Assignment:
Every line in the records below between the one holding "Get Adobe Reader (823, 2313)" and the one holding "Пензенская область (1055, 292)", inclusive, is to be set down exactly; all other lines are to be left out.

-- Dataset excerpts follows --

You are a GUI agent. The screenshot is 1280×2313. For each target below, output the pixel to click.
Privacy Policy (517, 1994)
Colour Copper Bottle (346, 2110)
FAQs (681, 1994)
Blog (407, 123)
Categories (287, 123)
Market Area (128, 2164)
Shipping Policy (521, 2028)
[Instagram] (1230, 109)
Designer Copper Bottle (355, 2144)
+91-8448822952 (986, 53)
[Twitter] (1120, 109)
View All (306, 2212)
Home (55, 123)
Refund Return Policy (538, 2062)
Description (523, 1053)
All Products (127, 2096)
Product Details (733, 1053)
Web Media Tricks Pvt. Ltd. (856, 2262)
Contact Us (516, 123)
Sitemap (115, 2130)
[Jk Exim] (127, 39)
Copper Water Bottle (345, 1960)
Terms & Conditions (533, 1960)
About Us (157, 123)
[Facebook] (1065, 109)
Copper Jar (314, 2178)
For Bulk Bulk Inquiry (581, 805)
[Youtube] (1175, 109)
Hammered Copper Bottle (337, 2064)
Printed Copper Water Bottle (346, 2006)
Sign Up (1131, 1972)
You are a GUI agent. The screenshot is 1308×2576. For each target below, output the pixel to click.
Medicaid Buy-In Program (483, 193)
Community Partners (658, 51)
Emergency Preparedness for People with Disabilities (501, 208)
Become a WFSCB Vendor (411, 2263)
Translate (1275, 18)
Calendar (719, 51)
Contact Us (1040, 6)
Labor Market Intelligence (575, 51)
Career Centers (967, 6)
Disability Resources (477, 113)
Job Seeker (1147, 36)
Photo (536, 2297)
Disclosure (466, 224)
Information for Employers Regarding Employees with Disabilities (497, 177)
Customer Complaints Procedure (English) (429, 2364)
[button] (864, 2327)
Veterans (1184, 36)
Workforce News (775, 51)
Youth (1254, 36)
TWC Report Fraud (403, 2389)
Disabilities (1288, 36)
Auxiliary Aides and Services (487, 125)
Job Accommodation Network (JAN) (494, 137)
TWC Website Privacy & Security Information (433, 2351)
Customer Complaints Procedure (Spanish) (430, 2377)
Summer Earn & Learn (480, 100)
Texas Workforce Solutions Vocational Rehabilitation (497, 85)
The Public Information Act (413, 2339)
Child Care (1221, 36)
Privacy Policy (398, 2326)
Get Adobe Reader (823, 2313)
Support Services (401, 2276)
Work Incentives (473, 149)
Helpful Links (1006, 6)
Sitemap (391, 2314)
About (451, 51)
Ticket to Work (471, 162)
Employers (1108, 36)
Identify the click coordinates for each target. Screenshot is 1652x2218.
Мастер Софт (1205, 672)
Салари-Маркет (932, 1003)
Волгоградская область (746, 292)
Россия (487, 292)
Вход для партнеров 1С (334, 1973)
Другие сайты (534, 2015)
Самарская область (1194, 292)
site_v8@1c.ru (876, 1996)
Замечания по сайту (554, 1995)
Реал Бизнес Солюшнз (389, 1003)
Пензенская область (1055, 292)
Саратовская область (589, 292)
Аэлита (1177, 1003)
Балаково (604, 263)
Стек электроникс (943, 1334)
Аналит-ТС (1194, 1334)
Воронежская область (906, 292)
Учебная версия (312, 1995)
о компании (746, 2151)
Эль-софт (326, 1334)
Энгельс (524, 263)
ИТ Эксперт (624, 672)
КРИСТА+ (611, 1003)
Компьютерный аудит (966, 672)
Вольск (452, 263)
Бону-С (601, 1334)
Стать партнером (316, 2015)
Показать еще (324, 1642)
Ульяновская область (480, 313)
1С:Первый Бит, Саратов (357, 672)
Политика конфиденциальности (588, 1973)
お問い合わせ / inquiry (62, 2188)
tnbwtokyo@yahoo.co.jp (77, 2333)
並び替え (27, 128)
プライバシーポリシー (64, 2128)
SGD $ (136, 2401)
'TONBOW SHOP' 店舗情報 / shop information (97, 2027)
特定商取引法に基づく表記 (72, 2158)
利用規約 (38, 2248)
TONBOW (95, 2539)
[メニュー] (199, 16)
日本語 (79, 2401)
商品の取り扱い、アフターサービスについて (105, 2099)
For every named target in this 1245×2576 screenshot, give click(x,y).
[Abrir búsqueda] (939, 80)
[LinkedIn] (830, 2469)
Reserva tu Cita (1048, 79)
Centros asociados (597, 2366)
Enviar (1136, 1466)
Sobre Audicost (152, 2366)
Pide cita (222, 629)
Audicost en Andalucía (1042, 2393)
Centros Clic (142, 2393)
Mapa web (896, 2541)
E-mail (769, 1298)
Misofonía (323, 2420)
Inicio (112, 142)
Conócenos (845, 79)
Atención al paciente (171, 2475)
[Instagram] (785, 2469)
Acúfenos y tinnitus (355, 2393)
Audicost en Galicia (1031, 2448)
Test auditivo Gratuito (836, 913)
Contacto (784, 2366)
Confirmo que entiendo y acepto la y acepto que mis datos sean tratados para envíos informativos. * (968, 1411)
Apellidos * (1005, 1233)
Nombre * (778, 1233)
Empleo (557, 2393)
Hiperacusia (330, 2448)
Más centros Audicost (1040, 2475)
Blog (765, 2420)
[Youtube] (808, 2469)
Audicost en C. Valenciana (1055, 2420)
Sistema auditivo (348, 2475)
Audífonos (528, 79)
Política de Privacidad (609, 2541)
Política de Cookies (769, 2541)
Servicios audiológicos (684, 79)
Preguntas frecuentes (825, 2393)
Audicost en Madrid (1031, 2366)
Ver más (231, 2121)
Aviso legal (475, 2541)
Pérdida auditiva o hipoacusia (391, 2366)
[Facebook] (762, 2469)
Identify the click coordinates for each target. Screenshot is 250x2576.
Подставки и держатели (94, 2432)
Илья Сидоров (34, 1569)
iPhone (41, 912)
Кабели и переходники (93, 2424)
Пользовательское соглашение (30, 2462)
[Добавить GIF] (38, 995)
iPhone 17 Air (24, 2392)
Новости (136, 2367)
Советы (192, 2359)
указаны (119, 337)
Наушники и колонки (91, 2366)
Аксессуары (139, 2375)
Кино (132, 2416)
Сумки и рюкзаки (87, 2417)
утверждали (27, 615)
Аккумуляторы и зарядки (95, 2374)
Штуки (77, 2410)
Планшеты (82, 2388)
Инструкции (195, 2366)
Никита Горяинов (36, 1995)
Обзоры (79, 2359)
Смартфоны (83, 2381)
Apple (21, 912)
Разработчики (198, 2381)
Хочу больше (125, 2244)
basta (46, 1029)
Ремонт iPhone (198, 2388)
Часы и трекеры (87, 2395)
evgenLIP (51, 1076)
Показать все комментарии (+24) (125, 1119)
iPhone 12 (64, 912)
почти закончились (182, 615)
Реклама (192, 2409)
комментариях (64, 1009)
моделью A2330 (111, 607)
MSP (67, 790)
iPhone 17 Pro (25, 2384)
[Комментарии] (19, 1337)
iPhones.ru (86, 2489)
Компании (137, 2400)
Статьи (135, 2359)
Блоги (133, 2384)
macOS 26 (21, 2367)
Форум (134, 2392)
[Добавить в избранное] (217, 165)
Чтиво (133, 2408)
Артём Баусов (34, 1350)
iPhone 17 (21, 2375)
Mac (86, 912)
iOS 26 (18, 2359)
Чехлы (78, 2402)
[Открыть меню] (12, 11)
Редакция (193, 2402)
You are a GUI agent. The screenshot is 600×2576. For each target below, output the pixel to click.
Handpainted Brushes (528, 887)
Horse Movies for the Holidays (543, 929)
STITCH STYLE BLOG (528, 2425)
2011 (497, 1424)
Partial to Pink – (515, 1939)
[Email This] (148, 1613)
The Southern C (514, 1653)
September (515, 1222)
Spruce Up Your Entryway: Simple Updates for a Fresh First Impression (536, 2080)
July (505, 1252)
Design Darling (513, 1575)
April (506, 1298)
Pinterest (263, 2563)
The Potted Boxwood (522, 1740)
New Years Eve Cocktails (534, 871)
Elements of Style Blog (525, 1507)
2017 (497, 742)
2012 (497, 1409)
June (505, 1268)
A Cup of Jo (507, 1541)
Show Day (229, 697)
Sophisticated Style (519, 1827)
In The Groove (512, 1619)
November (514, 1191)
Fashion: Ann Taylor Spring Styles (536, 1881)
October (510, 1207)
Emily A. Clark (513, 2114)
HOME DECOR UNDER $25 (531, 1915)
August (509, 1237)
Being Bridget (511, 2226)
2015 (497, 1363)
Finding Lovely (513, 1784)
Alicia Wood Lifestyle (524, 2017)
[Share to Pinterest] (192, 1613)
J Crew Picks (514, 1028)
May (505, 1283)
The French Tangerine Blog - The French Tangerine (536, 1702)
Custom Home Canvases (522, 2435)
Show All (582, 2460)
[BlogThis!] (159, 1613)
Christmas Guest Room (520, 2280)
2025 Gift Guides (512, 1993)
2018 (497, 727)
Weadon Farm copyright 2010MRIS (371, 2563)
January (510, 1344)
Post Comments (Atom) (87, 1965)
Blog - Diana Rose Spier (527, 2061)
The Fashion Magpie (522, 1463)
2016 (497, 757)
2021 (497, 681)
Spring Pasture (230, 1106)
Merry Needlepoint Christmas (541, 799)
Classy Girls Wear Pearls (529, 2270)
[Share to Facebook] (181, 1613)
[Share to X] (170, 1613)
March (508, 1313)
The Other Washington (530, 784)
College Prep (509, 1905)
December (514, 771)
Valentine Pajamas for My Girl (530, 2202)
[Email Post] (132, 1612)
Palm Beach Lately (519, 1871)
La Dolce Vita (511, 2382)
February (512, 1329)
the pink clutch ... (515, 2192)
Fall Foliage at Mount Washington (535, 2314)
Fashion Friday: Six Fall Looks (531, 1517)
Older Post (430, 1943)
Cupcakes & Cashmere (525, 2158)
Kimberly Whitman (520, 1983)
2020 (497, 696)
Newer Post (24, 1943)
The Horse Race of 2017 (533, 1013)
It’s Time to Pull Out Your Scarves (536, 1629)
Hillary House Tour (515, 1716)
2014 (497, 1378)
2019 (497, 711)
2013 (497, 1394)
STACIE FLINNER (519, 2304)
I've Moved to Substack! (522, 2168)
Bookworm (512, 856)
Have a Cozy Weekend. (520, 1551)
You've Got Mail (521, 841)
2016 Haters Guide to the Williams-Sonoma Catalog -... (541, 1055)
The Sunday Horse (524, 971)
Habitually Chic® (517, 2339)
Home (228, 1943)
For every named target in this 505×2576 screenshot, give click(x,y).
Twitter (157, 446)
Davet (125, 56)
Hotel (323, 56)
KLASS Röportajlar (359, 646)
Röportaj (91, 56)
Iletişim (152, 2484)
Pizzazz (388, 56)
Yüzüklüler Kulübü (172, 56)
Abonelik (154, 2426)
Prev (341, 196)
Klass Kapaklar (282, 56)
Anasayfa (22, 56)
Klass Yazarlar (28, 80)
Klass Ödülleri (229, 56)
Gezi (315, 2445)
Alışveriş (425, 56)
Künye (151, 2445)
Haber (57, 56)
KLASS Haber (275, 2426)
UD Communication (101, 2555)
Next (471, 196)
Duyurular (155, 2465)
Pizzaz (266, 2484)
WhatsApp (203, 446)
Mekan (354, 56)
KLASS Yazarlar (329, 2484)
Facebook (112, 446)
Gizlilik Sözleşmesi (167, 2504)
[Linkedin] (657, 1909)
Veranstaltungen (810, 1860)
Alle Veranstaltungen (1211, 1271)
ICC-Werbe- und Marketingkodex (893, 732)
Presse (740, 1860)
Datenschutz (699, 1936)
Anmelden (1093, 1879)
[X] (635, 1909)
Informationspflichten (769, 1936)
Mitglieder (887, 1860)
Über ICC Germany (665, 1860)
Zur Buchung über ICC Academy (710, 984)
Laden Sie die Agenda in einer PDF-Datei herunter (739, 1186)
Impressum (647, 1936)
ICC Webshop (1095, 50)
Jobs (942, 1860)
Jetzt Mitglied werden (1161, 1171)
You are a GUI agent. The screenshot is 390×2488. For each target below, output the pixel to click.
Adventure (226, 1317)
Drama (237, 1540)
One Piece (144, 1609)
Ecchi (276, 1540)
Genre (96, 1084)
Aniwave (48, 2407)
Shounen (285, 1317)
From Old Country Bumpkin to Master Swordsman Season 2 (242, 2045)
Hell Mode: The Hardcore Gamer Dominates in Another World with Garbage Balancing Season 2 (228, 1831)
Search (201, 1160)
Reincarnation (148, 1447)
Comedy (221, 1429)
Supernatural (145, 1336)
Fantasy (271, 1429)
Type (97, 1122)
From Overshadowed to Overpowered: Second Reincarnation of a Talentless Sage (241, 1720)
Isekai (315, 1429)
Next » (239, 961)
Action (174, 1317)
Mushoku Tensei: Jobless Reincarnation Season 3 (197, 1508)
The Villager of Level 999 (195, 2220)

-- Dataset excerpts concluded --

Output of the exercise:
Get Adobe Reader (823, 2313)
Support Services (401, 2276)
Work Incentives (473, 149)
Helpful Links (1006, 6)
Sitemap (391, 2314)
About (451, 51)
Ticket to Work (471, 162)
Employers (1108, 36)
Identify the click coordinates for each target. Screenshot is 1652x2218.
Мастер Софт (1205, 672)
Салари-Маркет (932, 1003)
Волгоградская область (746, 292)
Россия (487, 292)
Вход для партнеров 1С (334, 1973)
Другие сайты (534, 2015)
Самарская область (1194, 292)
site_v8@1c.ru (876, 1996)
Замечания по сайту (554, 1995)
Реал Бизнес Солюшнз (389, 1003)
Пензенская область (1055, 292)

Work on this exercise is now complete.